Task details: Transcribe exactly the line containing "This screenshot has height=738, width=971." and every line after it, through the end of the records below.

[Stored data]
○ ○ ○ ○ ○

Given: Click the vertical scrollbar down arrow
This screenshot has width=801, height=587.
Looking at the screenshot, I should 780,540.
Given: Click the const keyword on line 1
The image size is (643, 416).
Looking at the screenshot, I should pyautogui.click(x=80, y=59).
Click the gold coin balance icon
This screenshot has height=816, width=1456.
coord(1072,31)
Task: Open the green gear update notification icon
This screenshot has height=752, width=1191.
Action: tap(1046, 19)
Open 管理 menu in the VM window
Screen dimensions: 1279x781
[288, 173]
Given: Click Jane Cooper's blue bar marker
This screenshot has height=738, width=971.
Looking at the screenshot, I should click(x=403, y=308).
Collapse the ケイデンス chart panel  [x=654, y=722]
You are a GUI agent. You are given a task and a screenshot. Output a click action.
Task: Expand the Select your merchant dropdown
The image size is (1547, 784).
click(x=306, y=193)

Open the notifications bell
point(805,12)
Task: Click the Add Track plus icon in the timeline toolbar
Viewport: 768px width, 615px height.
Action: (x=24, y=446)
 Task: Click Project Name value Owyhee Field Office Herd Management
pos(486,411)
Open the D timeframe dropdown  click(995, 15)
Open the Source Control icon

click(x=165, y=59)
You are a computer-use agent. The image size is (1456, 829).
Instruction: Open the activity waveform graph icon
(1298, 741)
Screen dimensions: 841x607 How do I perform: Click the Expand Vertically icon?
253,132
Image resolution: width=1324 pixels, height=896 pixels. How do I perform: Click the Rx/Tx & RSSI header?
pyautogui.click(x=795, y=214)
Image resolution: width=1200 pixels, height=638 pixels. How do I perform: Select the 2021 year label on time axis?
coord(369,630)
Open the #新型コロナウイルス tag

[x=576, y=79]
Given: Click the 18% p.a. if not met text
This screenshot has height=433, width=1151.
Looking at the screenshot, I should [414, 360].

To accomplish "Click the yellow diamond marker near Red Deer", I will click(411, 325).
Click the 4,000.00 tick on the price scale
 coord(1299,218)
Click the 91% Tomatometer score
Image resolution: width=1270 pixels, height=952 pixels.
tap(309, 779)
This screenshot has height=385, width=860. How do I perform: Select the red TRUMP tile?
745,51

○ ○ ○ ○ ○

Exercise solution:
This screenshot has height=738, width=971.
Looking at the screenshot, I should click(x=403, y=308).
Collapse the ケイデンス chart panel  [x=654, y=722]
You are a GUI agent. You are given a task and a screenshot. Output a click action.
Task: Expand the Select your merchant dropdown
The image size is (1547, 784).
click(x=306, y=193)

Open the notifications bell
point(805,12)
Task: Click the Add Track plus icon in the timeline toolbar
Viewport: 768px width, 615px height.
Action: (x=24, y=446)
 Task: Click Project Name value Owyhee Field Office Herd Management
pos(486,411)
Open the D timeframe dropdown  click(995, 15)
Open the Source Control icon

click(x=165, y=59)
You are a computer-use agent. The image size is (1456, 829).
Instruction: Open the activity waveform graph icon
(1298, 741)
Screen dimensions: 841x607 How do I perform: Click the Expand Vertically icon?
253,132
Image resolution: width=1324 pixels, height=896 pixels. How do I perform: Click the Rx/Tx & RSSI header?
pyautogui.click(x=795, y=214)
Image resolution: width=1200 pixels, height=638 pixels. How do I perform: Select the 2021 year label on time axis?
coord(369,630)
Open the #新型コロナウイルス tag

[x=576, y=79]
Given: Click the 18% p.a. if not met text
This screenshot has height=433, width=1151.
Looking at the screenshot, I should [414, 360].

To accomplish "Click the yellow diamond marker near Red Deer", I will click(411, 325).
Click the 4,000.00 tick on the price scale
 coord(1299,218)
Click the 91% Tomatometer score
Image resolution: width=1270 pixels, height=952 pixels.
tap(309, 779)
This screenshot has height=385, width=860. How do I perform: Select the red TRUMP tile?
745,51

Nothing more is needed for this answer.